## Exercise prompt
Take the data below and filter it for lines containing the word "computer"; show each line found.

§

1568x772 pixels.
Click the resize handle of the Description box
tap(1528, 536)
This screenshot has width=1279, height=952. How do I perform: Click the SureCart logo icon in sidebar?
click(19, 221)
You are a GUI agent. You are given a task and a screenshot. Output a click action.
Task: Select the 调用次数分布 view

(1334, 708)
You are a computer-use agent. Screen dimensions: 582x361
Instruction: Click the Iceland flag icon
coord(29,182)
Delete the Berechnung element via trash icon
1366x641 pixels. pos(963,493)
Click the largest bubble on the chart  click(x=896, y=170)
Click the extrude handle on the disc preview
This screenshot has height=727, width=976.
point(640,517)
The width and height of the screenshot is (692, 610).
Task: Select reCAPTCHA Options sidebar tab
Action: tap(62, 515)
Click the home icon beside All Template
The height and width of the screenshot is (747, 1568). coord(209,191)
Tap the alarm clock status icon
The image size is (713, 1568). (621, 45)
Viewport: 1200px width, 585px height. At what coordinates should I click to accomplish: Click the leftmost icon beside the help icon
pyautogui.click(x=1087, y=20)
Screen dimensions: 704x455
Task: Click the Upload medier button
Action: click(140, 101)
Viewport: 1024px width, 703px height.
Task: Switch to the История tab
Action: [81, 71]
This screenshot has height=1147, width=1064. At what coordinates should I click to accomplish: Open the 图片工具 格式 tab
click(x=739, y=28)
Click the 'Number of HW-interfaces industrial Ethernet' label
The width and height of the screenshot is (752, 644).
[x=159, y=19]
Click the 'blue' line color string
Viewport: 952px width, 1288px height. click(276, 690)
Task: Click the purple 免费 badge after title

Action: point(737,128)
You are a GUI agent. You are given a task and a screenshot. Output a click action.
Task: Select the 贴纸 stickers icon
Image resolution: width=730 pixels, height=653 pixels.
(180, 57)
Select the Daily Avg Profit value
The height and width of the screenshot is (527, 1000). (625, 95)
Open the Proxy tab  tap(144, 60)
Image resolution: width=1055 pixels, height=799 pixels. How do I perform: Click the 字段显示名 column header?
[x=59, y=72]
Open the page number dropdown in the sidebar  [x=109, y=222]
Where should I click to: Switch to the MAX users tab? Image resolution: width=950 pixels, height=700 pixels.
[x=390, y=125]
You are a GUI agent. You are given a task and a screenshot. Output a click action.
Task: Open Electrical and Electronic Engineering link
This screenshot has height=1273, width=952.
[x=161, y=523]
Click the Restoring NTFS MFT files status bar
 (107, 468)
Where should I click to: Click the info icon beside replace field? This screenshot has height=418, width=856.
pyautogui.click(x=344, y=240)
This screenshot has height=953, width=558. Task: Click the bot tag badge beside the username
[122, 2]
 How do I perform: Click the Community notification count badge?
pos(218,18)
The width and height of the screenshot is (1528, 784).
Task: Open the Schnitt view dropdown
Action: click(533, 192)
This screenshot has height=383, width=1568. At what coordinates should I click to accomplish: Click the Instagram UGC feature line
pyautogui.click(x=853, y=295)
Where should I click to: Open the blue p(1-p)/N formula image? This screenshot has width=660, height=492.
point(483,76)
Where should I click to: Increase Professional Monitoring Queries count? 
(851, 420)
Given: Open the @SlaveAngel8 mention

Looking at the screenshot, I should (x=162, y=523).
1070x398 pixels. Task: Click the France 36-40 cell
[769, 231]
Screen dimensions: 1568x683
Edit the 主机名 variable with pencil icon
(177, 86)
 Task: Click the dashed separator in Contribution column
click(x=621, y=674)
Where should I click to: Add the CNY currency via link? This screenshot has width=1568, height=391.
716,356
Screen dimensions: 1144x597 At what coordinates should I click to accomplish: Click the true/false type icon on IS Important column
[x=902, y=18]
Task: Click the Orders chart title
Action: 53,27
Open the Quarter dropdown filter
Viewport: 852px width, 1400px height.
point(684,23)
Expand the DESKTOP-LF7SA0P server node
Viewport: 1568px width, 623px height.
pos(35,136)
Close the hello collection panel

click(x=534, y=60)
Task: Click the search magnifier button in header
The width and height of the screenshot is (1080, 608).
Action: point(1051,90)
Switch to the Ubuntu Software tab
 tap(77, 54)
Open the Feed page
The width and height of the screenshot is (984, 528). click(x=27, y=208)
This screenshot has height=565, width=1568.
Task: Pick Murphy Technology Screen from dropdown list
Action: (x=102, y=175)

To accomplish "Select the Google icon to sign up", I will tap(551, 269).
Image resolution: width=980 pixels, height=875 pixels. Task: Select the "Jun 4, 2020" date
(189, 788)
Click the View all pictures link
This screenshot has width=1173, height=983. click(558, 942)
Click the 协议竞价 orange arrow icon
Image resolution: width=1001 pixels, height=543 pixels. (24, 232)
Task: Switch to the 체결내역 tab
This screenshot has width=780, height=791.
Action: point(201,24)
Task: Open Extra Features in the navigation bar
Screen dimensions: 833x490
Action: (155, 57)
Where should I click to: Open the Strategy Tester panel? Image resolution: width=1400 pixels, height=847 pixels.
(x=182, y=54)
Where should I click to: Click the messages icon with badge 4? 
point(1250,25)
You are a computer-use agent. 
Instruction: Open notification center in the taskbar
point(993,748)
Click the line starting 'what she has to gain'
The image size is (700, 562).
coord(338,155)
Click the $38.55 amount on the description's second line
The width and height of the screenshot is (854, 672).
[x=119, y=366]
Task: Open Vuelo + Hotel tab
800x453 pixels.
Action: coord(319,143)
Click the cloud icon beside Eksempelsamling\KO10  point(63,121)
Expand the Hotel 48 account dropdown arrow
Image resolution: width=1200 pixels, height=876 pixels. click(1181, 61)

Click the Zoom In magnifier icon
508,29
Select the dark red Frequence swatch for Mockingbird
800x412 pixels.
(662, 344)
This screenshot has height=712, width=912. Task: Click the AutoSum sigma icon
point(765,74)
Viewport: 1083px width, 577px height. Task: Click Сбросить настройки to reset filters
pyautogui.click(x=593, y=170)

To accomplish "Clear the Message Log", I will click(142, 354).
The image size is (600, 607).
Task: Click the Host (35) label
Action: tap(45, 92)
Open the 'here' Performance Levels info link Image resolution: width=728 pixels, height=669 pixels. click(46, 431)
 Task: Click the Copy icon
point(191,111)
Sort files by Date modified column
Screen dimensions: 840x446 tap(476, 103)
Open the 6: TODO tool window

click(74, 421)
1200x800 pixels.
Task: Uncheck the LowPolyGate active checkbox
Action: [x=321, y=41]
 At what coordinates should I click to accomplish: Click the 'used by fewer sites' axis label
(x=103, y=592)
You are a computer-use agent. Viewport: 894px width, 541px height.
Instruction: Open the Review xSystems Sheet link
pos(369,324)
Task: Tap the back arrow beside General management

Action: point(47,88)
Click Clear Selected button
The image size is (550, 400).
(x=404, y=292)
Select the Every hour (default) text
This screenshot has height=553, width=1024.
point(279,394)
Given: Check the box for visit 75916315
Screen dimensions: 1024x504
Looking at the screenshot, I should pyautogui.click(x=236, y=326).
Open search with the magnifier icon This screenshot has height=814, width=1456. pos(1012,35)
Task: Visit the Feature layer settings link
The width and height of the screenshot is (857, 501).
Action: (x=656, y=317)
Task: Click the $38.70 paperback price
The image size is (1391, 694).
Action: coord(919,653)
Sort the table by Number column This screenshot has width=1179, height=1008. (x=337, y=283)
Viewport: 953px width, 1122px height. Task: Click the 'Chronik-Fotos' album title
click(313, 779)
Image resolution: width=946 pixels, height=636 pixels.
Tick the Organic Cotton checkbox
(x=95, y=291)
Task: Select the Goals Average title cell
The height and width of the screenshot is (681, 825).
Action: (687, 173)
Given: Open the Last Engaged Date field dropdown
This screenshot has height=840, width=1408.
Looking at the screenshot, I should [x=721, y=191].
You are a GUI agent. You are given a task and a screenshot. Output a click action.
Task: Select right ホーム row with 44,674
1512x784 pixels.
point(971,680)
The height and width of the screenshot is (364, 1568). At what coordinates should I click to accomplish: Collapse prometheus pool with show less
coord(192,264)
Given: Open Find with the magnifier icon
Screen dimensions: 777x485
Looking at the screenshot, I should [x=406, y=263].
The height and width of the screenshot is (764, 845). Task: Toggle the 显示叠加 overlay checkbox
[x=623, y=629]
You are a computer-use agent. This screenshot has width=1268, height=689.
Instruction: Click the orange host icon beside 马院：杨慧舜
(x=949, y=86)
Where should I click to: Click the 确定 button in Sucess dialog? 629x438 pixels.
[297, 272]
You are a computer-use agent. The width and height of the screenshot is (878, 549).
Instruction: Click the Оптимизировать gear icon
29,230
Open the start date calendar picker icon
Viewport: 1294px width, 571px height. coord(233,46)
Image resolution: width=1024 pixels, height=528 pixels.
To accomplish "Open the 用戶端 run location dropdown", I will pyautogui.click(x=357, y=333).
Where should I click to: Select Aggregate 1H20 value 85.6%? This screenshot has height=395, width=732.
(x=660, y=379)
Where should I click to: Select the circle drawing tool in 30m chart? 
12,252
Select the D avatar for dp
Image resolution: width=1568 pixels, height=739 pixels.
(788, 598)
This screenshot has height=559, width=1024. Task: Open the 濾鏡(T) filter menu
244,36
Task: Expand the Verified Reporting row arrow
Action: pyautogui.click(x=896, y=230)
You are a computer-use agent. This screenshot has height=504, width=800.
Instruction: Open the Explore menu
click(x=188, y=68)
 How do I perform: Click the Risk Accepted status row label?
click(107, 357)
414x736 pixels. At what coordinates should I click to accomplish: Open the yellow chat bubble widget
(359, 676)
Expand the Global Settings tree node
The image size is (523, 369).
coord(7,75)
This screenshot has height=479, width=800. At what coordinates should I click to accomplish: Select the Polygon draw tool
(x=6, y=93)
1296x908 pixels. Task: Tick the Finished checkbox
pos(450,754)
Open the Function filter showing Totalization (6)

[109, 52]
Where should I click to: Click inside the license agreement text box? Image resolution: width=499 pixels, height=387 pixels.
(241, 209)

§

## Expected output
You are a computer-use agent. Screen dimensions: 582x361
You are a computer-use agent. 
You are a computer-use agent. Viewport: 894px width, 541px height.
You are a computer-use agent. This screenshot has width=1268, height=689.
You are a computer-use agent. The width and height of the screenshot is (878, 549).
You are a computer-use agent. This screenshot has height=504, width=800.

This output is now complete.